With Chaos Engineering, we can proactively test for failure modes along our critical path and find problems before they become 3 a.m. pages.
For example, let’s look at Online Boutique’s CartService. This is a .NET application that stores user shopping cart data. According to our application map, CartService uses Redis for data collection and caching. We know that losing our CartService means losing an essential part of our checkout process, but do we know what happens when Redis fails? Can users still perform actions such as browsing products and accessing their accounts, or does the entire website fail?
We’ll test this by designing a chaos experiment, which has four components:
- A hypothesis, which is what we expect to happen as a result of the experiment.
- An attack, which is the actual process of injecting harm. This includes the blast radius (the number of components impacted by the attack) and the magnitude (the scale or intensity of the attack).
- Abort conditions, which signal us to stop the experiment to prevent any unintended damage.
- A conclusion based on observations made during the attack.
Our hypothesis is this: if Redis is unavailable, customers will still be able to use the website, but without being able to add items to their cart or view items they’ve already added. We’ll perform the test by running a blackhole attack on the Kubernetes Pod where CartService is running, specifically blocking network traffic to and from Redis. We’ll then open our website in a browser and try going through the checkout process like an end-user. We’ll abort the test if our website times out or displays an error message.
Here is the attack running in the Gremlin web app:
Now if we refresh the page, we see an Internal Server Error message caused by a connection timeout in CartService. This tells us that Redis is part of our critical path, and that any Redis outage will result in this full-page error message being shown to customers. This isn’t just bad customer experience, it’s a security risk.
Since we met our abort conditions, let’s stop the test by clicking the “Halt” button in the Gremlin web app. We’ll record our observations in the text box. After a few seconds, the attack will abort and network traffic will return to normal.
We can take these insights back to engineering and start implementing solutions. First, we should display a more user-friendly message to users while recording important diagnostic data to our logging solution. We should also look into ways of making Redis more reliable, perhaps by scaling up our deployment and replicating the database across multiple nodes or even multiple data centers. This will reduce the risk of a sudden outage and lower our chances of being woken up at 3 a.m.

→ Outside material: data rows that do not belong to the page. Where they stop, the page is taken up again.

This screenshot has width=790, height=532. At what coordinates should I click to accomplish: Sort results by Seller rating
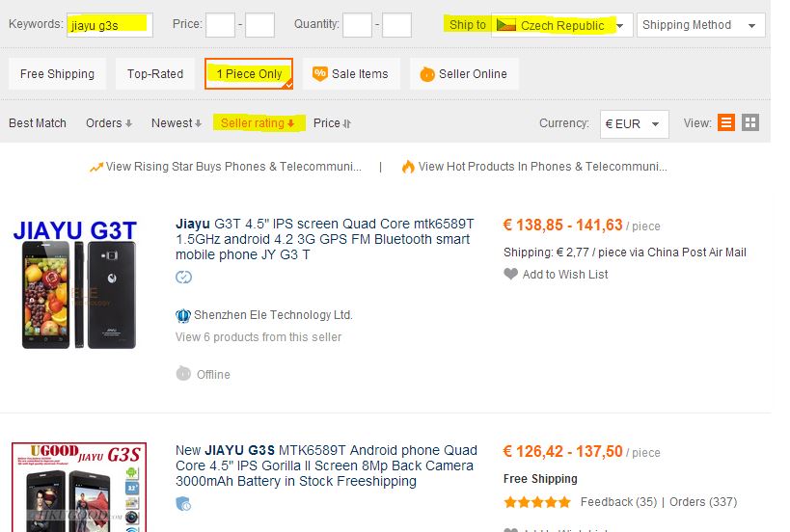pos(258,123)
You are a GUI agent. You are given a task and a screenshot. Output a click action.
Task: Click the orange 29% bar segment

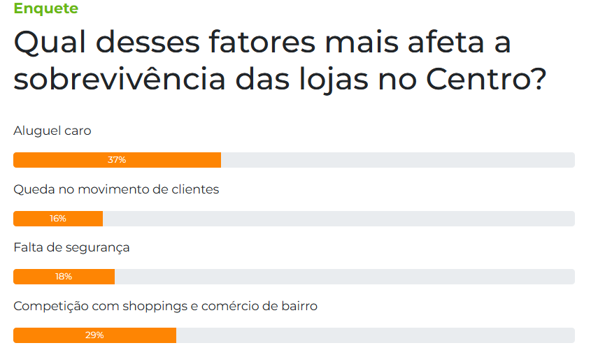tap(95, 335)
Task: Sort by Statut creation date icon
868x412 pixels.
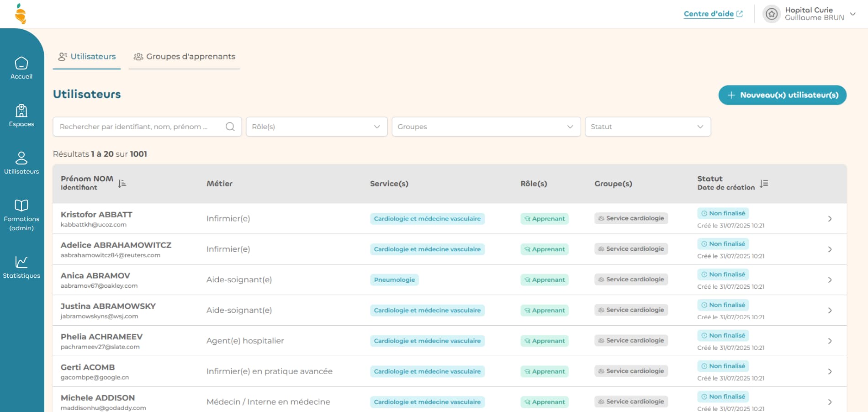Action: point(764,184)
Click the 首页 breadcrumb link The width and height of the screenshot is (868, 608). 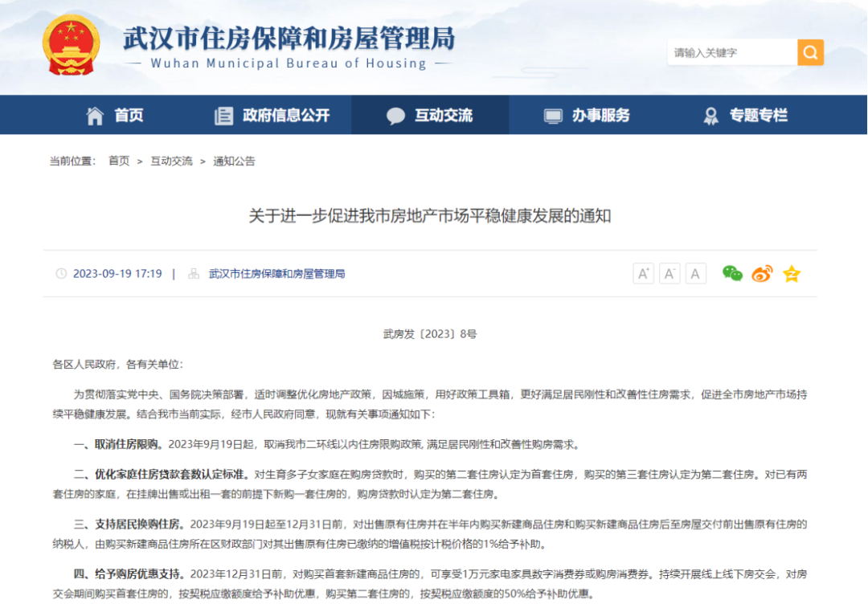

Having perfectly reliable applications is the goal of any engineering team, but the reality is reliability is an incremental process. We can’t solve all of our reliability problems at once, but we can start by building resilience in the systems that the business depends on. This includes hidden and transitive dependencies that we might not normally consider, as we saw with CartService and Redis.
By focusing our reliability efforts on our critical path, we can reduce the risk of outages taking down our core operations, while also creating a solid foundation for the rest of our application.